How to Detect Anomalies in Your System

Detecting anomalies based on the Golden Signals is easy enough when your application doesn't change often. For example, if traffic rates are constant across different times of day and days of the week, you'll know that a sudden spike in traffic is an anomaly.

But what if your application is constantly changing? What if there is no "normal" baseline against which you can measure anomalies? In that case, anomaly detection hinges on your ability to correlate signals such that you'll know whether a sudden change is actually an anomaly or is a normal part of application behavior.

For example, imagine that traffic and saturation rates increase at the same time. This is expected because more traffic will naturally increase the load placed on your app, leading to higher rates of CPU and memory usage.

But if saturation increases without a corresponding uptick in traffic, that would likely be an anomalous event that you should investigate. It could result from a bug in your application code that creates a memory leak, or zombie containers that have failed Kubernetes health checks but that the system can't kill for some reason, leaving them to suck up CPU.

Beyond the Golden Signals

The Golden Signals are a great foundation for effectively observing complex systems. But if you want to go above and beyond in your SRE initiatives, consider the following additional practices.

Chaos Engineering

Chaos engineering means deliberately introducing error or performance degradation events into a system, and then evaluating how it responds. For example, you could send malformed requests to see if they increase application error rate, or flood a Web service with high volumes of traffic to check how it impacts latency.

The purpose of chaos engineering is to help identify risks you may not have thought about by simulating problems that might occur in the real world.

Gameday

Gameday is a structured chaos engineering experiment. It involves running chaos engineering tests for a set period of time – such as a day – then evaluating the results and applying the insights to standard operations.

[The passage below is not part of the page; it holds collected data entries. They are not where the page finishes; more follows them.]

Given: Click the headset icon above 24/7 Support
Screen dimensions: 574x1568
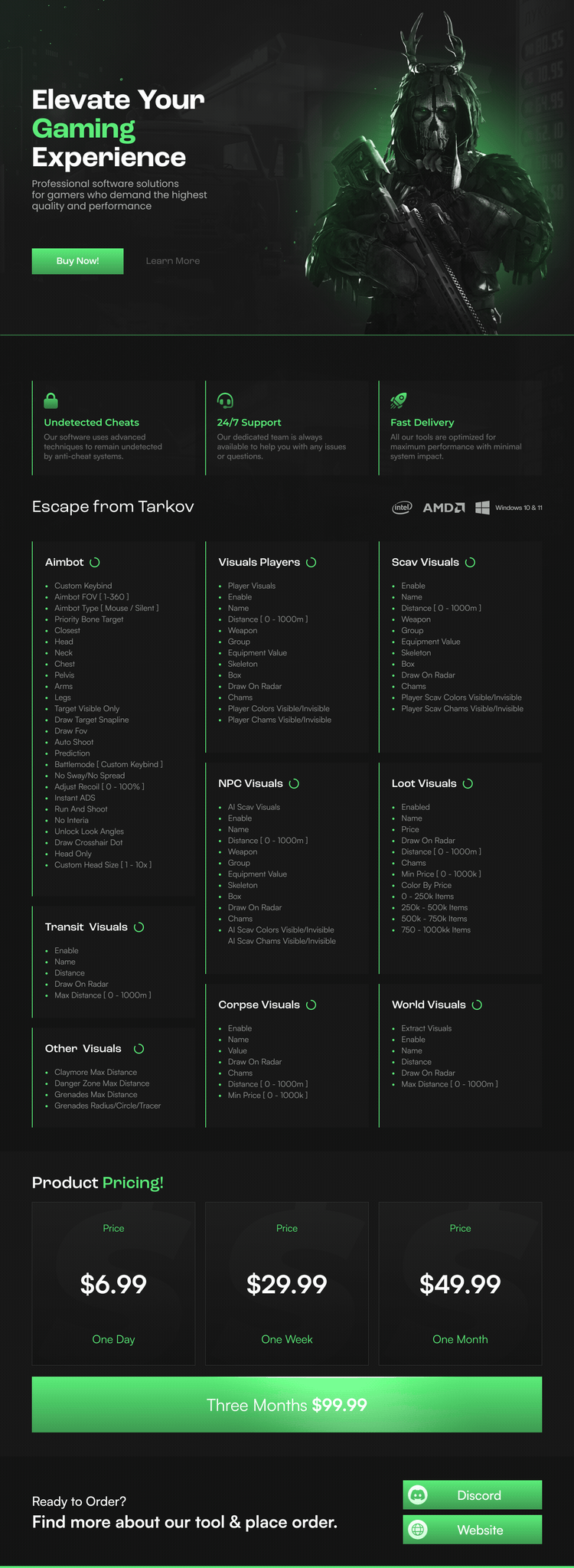Looking at the screenshot, I should (x=225, y=400).
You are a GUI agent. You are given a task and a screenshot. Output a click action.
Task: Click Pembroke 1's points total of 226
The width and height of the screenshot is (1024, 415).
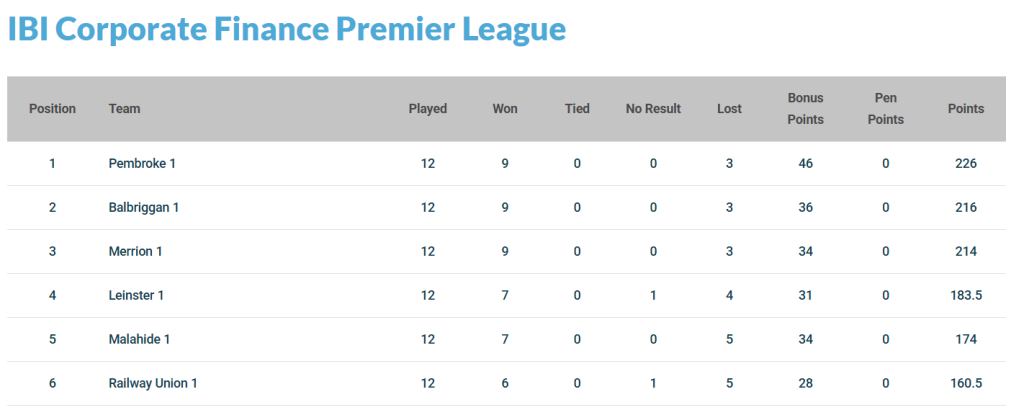tap(966, 163)
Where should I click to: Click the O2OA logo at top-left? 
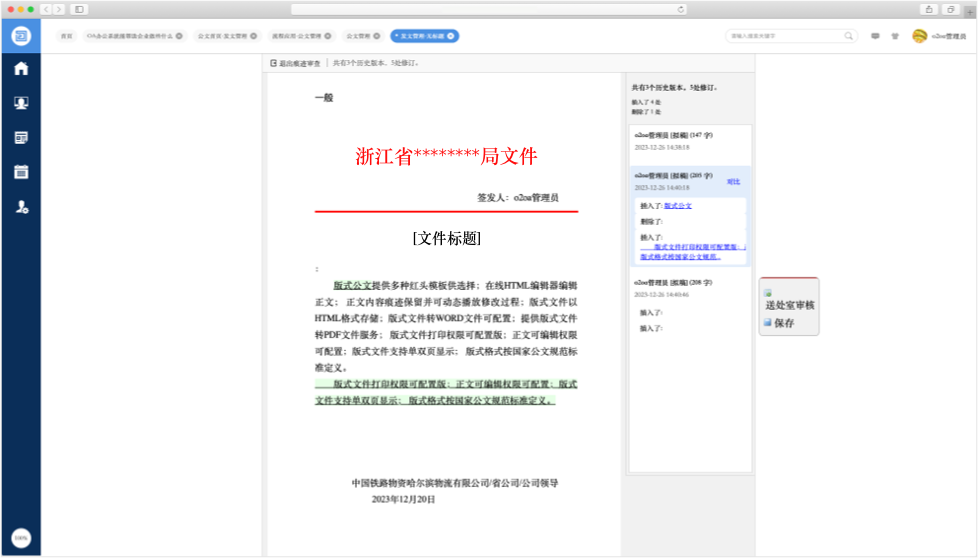pos(21,36)
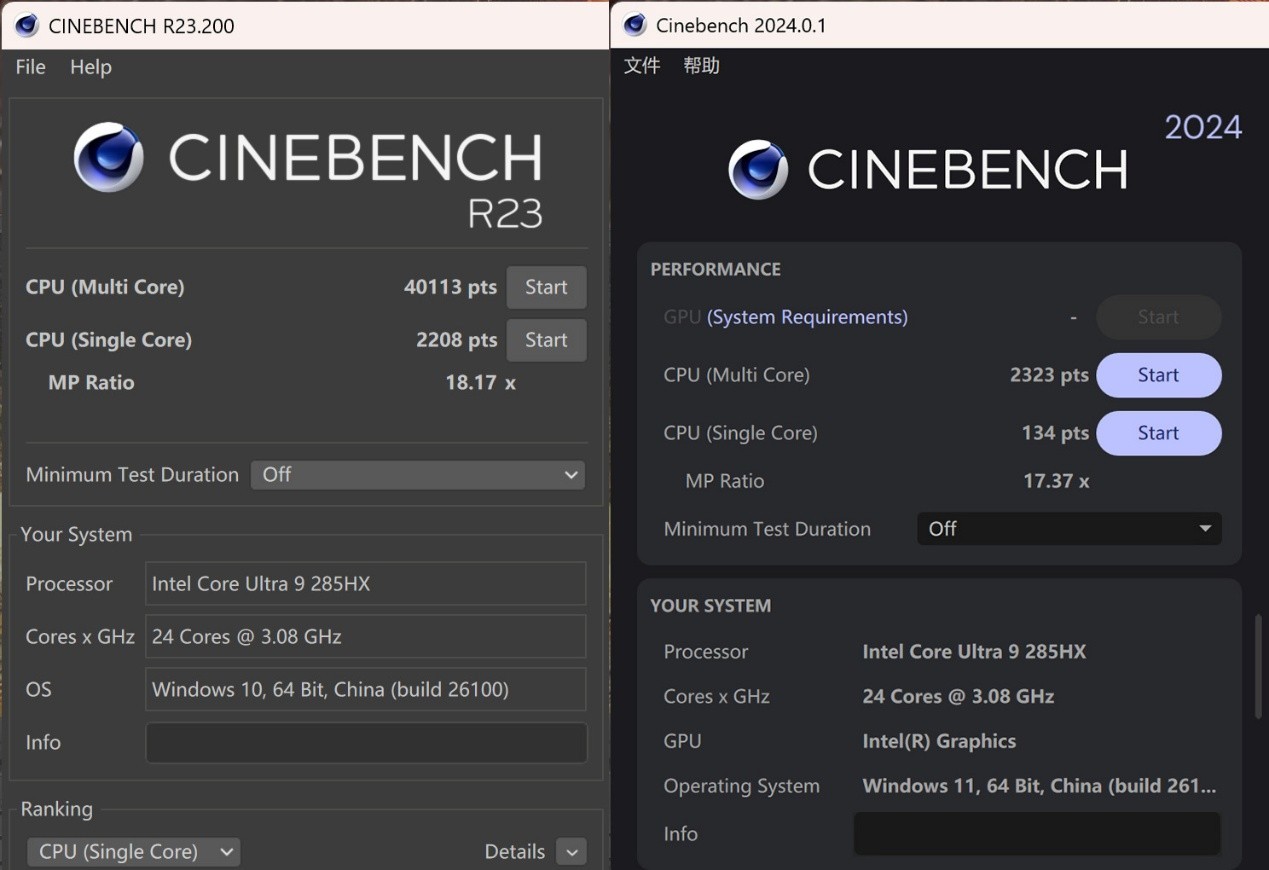This screenshot has height=870, width=1269.
Task: Click the Cinebench R23 sphere logo
Action: click(109, 157)
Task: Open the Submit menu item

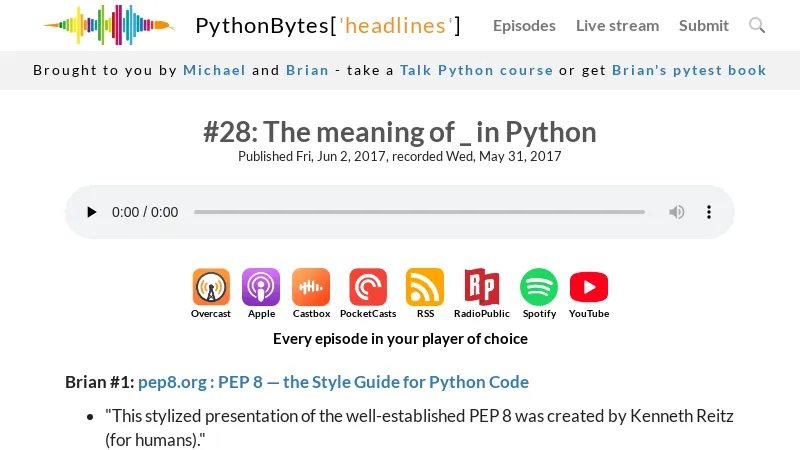Action: [x=704, y=25]
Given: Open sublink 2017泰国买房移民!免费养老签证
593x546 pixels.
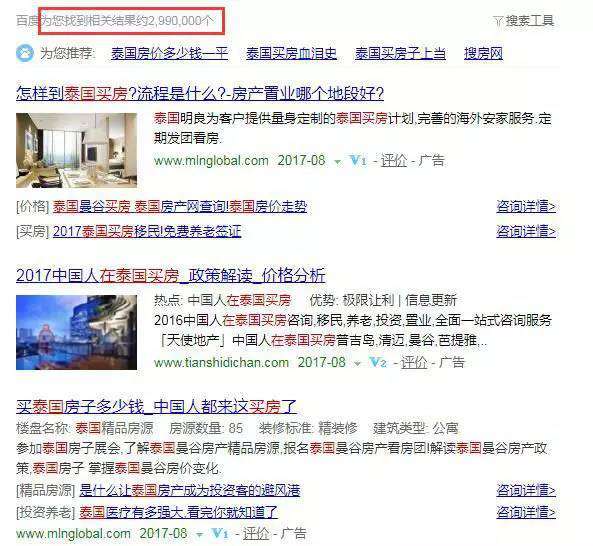Looking at the screenshot, I should pos(147,231).
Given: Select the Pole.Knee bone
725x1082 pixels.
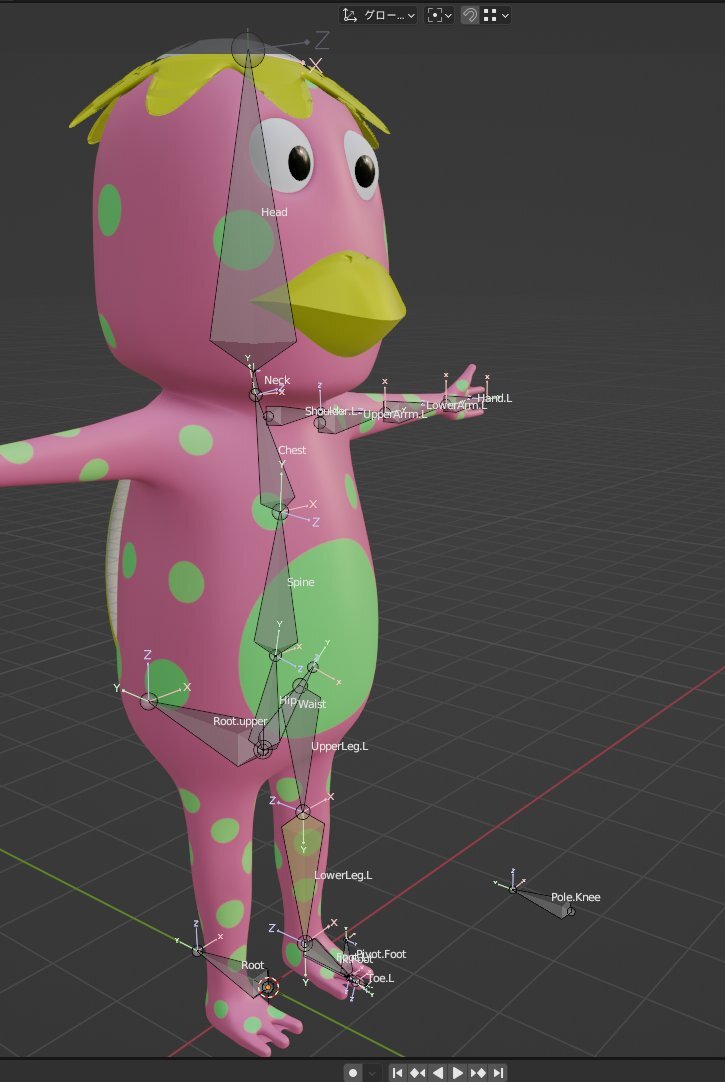Looking at the screenshot, I should (545, 900).
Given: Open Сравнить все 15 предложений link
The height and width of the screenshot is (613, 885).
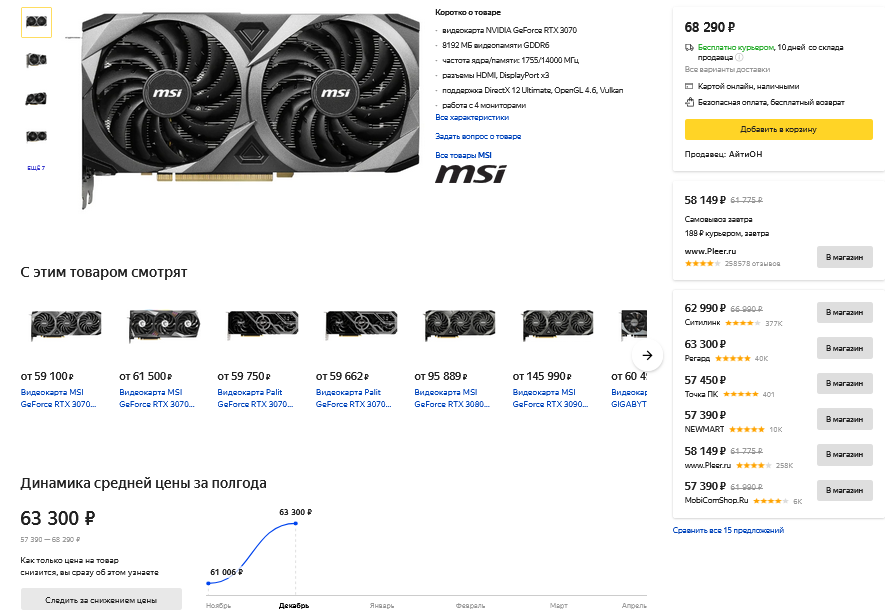Looking at the screenshot, I should [728, 530].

So, you can think of Gameday as a way of implementing chaos engineering, whereas chaos engineering itself is a high-level practice that doesn't include specific implementation guidance.

Synthetic User Monitoring

Again, synthetic user monitoring is a monitoring technique that involves sending simulated (or "synthetic") requests to a system to evaluate how it responds. Unlike in the case of chaos engineering, the synthetic requests aren't designed to cause a failure. Instead, they trigger application behavior that can be measured to assess overall performance.

Synthetic monitoring may not be necessary if your app generates a lot of metrics and logs on its own. But it's helpful in cases where an app doesn't receive enough organic traffic to measure all of the signals effectively, or where you want to monitor specific types of requests that aren't being made by real-world users.

Measuring the Golden Signals with groundcover

If you've decided that the Golden Signals are the monitoring methodology that best floats your boat, groundcover has you covered. Our unique approach to observability uses eBPF, a low-level Linux monitoring framework, to collect data from across all applications and services – so no matter which logs, metrics, and traces your app produces itself, you can get the insights you need to support the Golden Signals method using groundcover.

From there, you can drill down into the data, identify root causes and remediate issues using a variety of data analysis and visualization features.

Going for Observability Gold

You don't have to use the Golden Signals to observe complex systems. But they're arguably the most comprehensive and effective method for making sense of the vast sets of information produced by modern applications and services, identifying performance risks, and optimizing the end-user experience. And with a tool like groundcover on your side, getting and analyzing the data you need to measure the Golden Signals has never been easier.